Question de support de presse, avec son passé, sa réputation, et de complicité
entre émetteur et récepteur. La même blague émise par Minute ou par Charlie
Hebdo, ou Siné Mensuel, Psikopat, etc. n'a forcément pas le même sens. Et ce même
si Minute peut revendiquer l'humour, le clin d'œil à ces fameuses manifestations
ou le second degré. Parce que, oui, c'est emmerdant de l'admettre, mais c'est
de l'humour (bon ou mauvais, ça n'est pas la question).
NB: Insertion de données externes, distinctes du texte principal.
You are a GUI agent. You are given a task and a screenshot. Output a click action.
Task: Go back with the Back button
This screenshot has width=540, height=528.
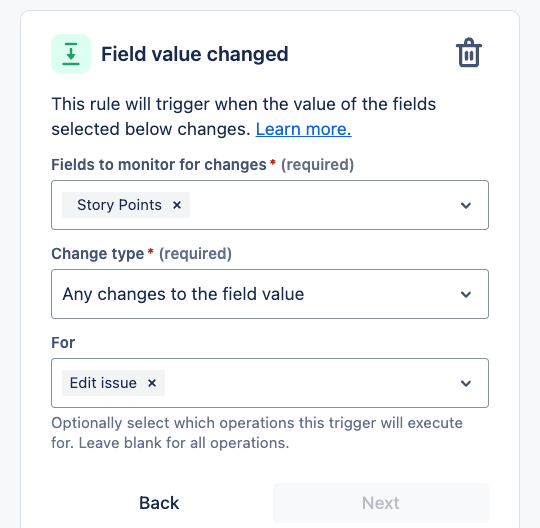pyautogui.click(x=159, y=503)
Au point que, s'il y a
procès, ils ont toutes les chances de s'en tirer parce que la justice française
est préoccupée (à juste titre) de liberté de la presse et reconnait et protège le
droit à la caricature, à la satire.
Par
contre, le racisme – ou plutôt l'expression du racisme – n'étant pas une
opinion mais un délit, il y aura discussion ferme sur la question de savoir si
cet humour-là est "du racisme"… pas si simple, comme j'ai essayé de
l'exposer plus haut et plus bas.
Au
niveau de l'opinion personnelle, la mienne par exemple, plus que la qualité, c'est le contexte et l'origine qui la déterminent : venant de Minute, C'EST
du racisme, et s'ils revendiquent le second degré, ça ne peut être que du faux
second degré. Mais sur le plan judicaire, c'est une autre question ; un
juge peut être forcé de les acquitter, même si c'est tout en vomissant. (D'ailleurs
la rédaction de Minute a pris ses précautions en consultant un avocat.)
Car
la question de l'humour, oui, mine de rien, c'est compliqué. De qualité ou vulgaire… Premier
degré… second degré… et faux second
degré. On a tellement pratiqué (depuis les années Hara-Kiri) le second
degré que n'importe qui peut maintenant sortir n'importe quelle dégueulasserie
sous prétexte de second degré… ou la sortir premier degré et, selon les retours
de manivelle qu'il se prend, se défendre avec « Mais vous êtes idiots,
vous pensez bien que c'est du second degré, haha ! C'est pour rire ! »
Total : la confusion est à son comble, à laquelle ne peuvent répondre que,
sur le plan individuel, l'intime conviction (« De la part de Machin, ça ne
peut être que du vrai second degré, alors que de la part de Truc… etc. »),
ou, sur le plan social et politique, la loi de la république, le jugement d'un
juge patenté.
Et
rappelons-nous encore qu'une caricature sincèrement "second degré"
peut toujours se retrouvée détournée et mise au service de l'adversaire.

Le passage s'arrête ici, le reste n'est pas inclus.